Up-regulation of A 2B adenosine receptor in A 2A adenosine receptor knockout mouse coronary artery

In this study, we looked into possible compensatory changes of other adenosine receptors (ARs) in A_2A genetic knockout mice (A2AKO) as well as the functional role of nitric oxide (NO) in A_2A AR-mediated vasodilation. Gene expression of ARs from coronary arteries of A_2A AR wild type mice (A2AWT) and A2AKO was studied using real-time PCR. Functional studies were carried out in isolated heart and isolated coronary artery preparations. A_2B AR was found to be 4.5 fold higher in A2AKO than in A2AWT, while A_2A AR expression was absent in A2AKO. There was no difference in A₁ and A₃ ARs between WT and KO animals.

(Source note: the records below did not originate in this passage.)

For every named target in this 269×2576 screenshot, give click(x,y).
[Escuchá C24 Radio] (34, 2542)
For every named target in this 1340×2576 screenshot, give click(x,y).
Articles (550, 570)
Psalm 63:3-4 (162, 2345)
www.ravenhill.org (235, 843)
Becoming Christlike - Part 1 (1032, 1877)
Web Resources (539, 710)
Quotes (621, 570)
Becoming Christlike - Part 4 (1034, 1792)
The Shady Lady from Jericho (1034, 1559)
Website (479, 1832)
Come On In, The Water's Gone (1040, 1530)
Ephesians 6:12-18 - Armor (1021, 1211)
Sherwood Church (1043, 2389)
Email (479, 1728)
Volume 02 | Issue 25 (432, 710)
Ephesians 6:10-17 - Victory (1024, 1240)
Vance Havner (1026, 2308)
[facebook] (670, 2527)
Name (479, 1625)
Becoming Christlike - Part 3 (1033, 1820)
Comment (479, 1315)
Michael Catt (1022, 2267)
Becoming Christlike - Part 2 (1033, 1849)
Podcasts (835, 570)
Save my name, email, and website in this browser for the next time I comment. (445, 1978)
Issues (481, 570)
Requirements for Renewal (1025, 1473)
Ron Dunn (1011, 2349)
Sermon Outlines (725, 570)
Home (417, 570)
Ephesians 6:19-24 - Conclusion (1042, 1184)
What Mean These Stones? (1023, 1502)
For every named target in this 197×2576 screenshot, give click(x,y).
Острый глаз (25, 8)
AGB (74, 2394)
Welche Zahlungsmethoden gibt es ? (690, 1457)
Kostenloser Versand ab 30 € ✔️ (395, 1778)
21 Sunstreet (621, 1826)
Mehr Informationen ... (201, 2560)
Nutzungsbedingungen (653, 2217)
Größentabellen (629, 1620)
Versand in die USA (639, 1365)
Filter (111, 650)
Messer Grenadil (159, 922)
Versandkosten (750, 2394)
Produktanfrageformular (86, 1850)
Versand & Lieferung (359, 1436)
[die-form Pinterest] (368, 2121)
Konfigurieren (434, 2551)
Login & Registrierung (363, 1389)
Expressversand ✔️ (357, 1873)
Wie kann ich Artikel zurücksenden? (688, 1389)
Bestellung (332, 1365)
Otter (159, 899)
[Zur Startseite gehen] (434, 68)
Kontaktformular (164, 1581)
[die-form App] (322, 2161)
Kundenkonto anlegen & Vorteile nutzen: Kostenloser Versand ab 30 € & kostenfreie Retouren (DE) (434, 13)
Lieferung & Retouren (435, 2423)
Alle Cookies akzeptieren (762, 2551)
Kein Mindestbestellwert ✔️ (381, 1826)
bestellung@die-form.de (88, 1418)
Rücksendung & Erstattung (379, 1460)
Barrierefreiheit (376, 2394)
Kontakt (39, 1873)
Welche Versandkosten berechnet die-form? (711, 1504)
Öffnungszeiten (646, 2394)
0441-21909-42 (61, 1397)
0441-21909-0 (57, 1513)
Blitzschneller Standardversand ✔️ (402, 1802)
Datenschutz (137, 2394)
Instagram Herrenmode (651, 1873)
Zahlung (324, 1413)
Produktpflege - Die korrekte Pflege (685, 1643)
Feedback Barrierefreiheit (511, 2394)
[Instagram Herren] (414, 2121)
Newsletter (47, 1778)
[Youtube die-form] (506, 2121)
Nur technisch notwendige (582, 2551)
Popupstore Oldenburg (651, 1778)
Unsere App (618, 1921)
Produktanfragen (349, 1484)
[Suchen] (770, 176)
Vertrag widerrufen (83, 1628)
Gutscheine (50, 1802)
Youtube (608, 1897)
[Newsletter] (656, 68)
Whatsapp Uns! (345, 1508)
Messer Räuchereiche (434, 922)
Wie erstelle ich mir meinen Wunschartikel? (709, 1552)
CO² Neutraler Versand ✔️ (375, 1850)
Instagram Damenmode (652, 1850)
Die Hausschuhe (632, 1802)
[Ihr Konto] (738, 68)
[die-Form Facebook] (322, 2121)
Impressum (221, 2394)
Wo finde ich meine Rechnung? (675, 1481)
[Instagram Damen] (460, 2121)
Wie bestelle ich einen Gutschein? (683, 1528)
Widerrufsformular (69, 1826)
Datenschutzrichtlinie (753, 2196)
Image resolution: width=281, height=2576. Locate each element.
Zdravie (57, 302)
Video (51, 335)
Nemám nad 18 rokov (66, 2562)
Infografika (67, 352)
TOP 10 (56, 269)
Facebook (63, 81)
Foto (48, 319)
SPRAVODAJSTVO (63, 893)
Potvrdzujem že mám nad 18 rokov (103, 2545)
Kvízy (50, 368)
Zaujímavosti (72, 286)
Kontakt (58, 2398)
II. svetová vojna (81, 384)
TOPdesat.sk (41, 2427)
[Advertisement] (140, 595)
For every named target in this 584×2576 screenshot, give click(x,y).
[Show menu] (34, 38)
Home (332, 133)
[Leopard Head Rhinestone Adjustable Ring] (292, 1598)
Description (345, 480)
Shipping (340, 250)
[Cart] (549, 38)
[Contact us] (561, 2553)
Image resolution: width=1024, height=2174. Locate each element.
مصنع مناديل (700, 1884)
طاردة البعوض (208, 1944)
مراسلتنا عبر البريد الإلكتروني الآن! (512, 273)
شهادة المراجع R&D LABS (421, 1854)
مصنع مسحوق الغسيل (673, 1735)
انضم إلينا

The concentration-relaxation curve for adenosine-5′-N-ethylcarboxamide (NECA, non-selective AR agonist) in isolated coronary arterial rings in A2AKO was shifted to the left when compared to A2AWT. The concentration-response curve for A_2B selective agonist (BAY 60-6583) was also shifted to the left in A2AKO hearts. L-NAME, a non-specific NO synthase inhibitor, did not affect baseline coronary flow (CF) until the concentration reached 10 µM in A2AWT (76.32 ± 11.35% from baseline, n = 5). In A2AKO, the CF decreased significantly by L-NAME only at a higher concentration (100 µM, 93.32 ± 5.8% from baseline, n = 5). L-NMA (1 µM, n = 4), another non-specific NO synthase inhibitor, also demonstrated similar results in decreasing CF (59.66 ± 3.23% from baseline in A2AWT, while 81.76 ± 8.91% in A2AKO). It was further demonstrated that the increase in CF by 100 µM NECA was significantly blunted with 10 µM L-NAME (377.08 ± 25.23% to 305.41 ± 30.73%, n = 9) in A2AWT but not in A2AKO (153.66 ± 22.7% to 143.88 ± 36.65%, n = 5). Similar results were also found using 50 nM of CGS-21680 instead of NECA in A2AWT (346 ± 22.85 to 277 ± 31.39, n = 6). No change in CF to CGS-21680 was noted in A_2AAKO. Our data demonstrate, for the first time, that coronary A_2B AR was up-regulated in mice deficient in A_2A AR. We also provide direct evidence supporting a role for NO in A_2A AR-mediated coronary vasodilation. The data further support the role for A_2A AR in the regulation of basal coronary tone through the release of NO.